● **Try it**:
For each line below, check for the word "Segelschullandheim", then state how many lines contain it, with no other output.
-------- Data section
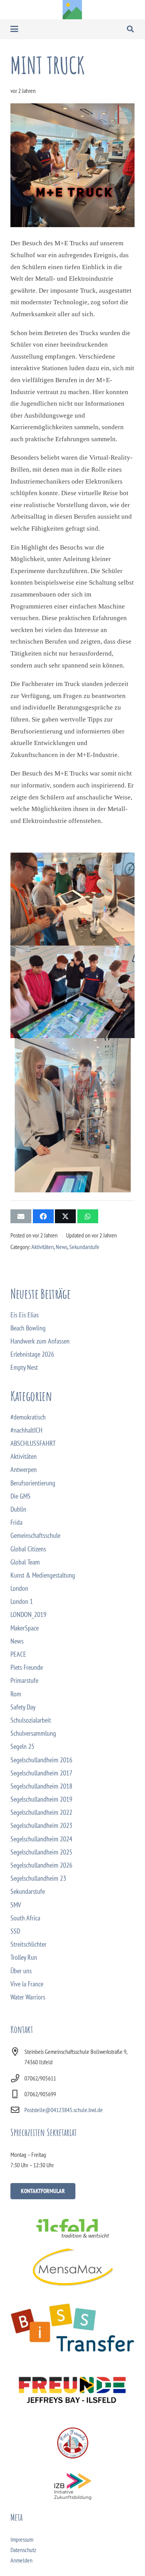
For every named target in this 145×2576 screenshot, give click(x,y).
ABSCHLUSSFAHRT (33, 1443)
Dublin (18, 1509)
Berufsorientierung (32, 1483)
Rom (15, 1693)
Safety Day (23, 1707)
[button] (14, 29)
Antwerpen (23, 1469)
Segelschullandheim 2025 (41, 1852)
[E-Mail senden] (20, 1216)
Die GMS (20, 1496)
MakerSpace (24, 1627)
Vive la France (26, 1983)
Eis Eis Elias (24, 1314)
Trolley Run (23, 1957)
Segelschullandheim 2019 (41, 1799)
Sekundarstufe (84, 1247)
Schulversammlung (33, 1733)
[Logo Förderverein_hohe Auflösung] (72, 2443)
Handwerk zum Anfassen (40, 1341)
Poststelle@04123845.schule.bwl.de (63, 2110)
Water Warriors (27, 1997)
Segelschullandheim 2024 (41, 1838)
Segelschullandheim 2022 (41, 1812)
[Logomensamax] (72, 2267)
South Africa (25, 1917)
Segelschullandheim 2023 (41, 1825)
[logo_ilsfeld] (72, 2228)
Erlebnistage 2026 (32, 1354)
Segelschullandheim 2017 (41, 1772)
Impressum (21, 2539)
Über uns (21, 1970)
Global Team (25, 1562)
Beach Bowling (28, 1327)
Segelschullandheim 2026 (41, 1865)
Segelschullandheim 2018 (41, 1786)
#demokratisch (28, 1417)
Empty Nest (24, 1367)
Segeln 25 (22, 1746)
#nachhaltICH (26, 1430)
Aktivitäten (42, 1247)
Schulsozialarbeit (30, 1720)
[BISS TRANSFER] (72, 2327)
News (61, 1247)
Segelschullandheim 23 (38, 1878)
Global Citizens (28, 1548)
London (19, 1588)
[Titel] (72, 9)
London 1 (21, 1601)
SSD (15, 1931)
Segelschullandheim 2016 (41, 1759)
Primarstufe (24, 1680)
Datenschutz (23, 2550)
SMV (15, 1904)
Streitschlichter (28, 1944)
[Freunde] (72, 2388)
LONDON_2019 (28, 1614)
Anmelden (21, 2560)
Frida (16, 1522)
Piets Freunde (26, 1667)
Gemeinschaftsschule (35, 1535)
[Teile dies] (43, 1216)
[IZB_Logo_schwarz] (72, 2486)
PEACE (18, 1654)
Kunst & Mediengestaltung (42, 1575)
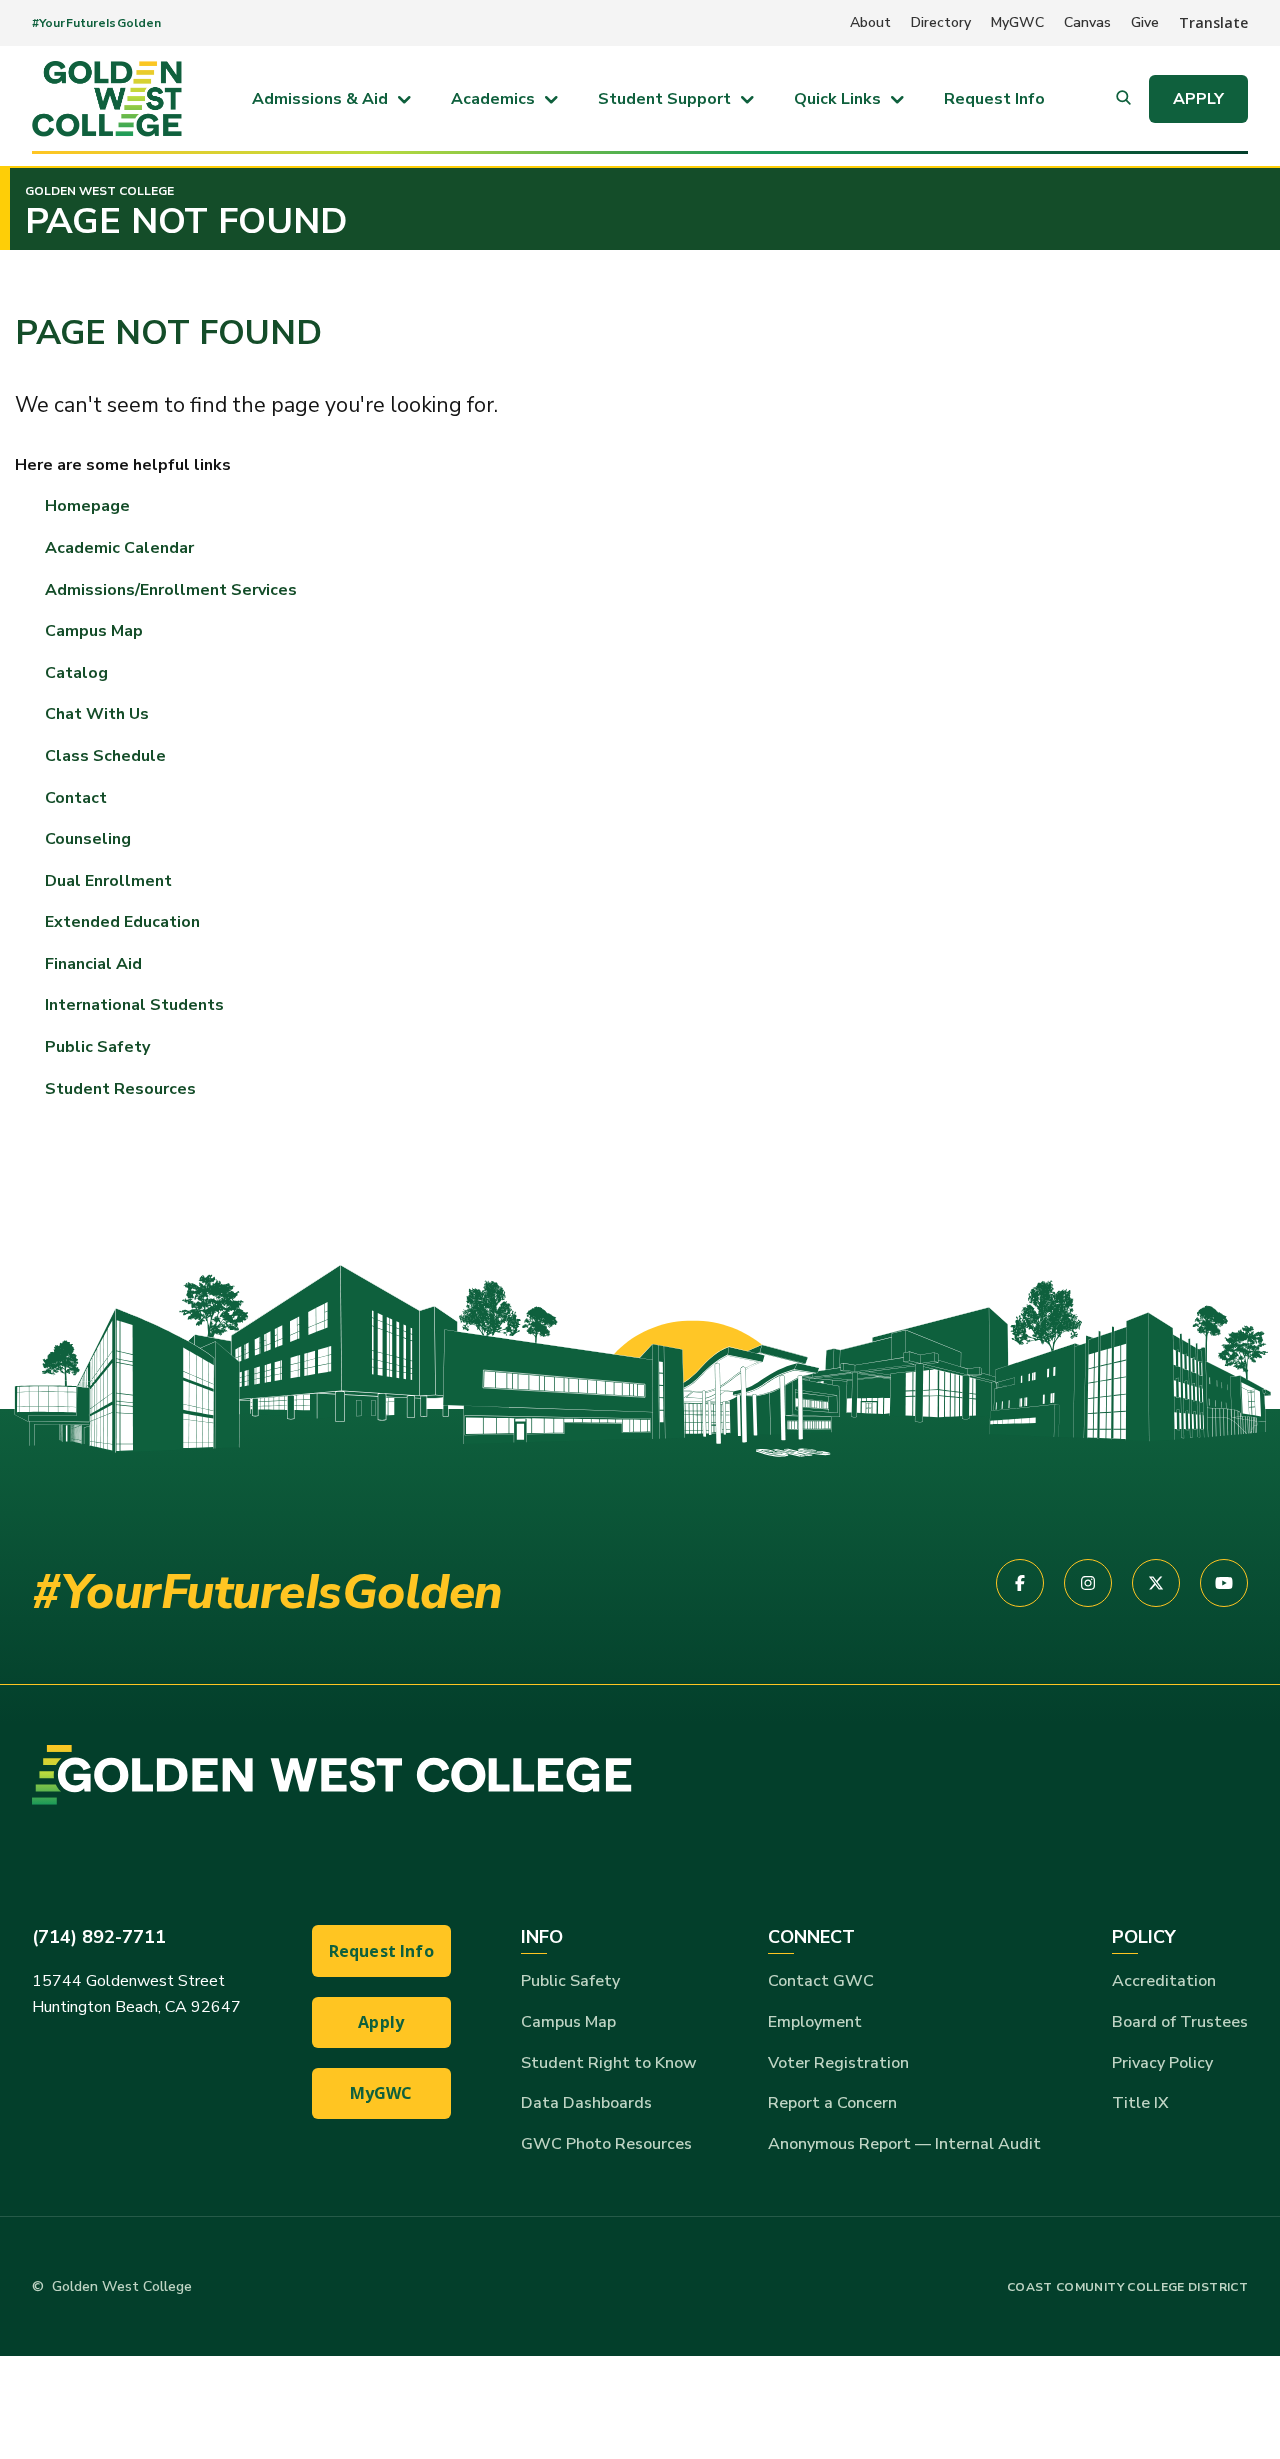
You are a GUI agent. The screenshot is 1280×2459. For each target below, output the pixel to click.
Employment (815, 2022)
----------------
● **Solution for this exercise**:
10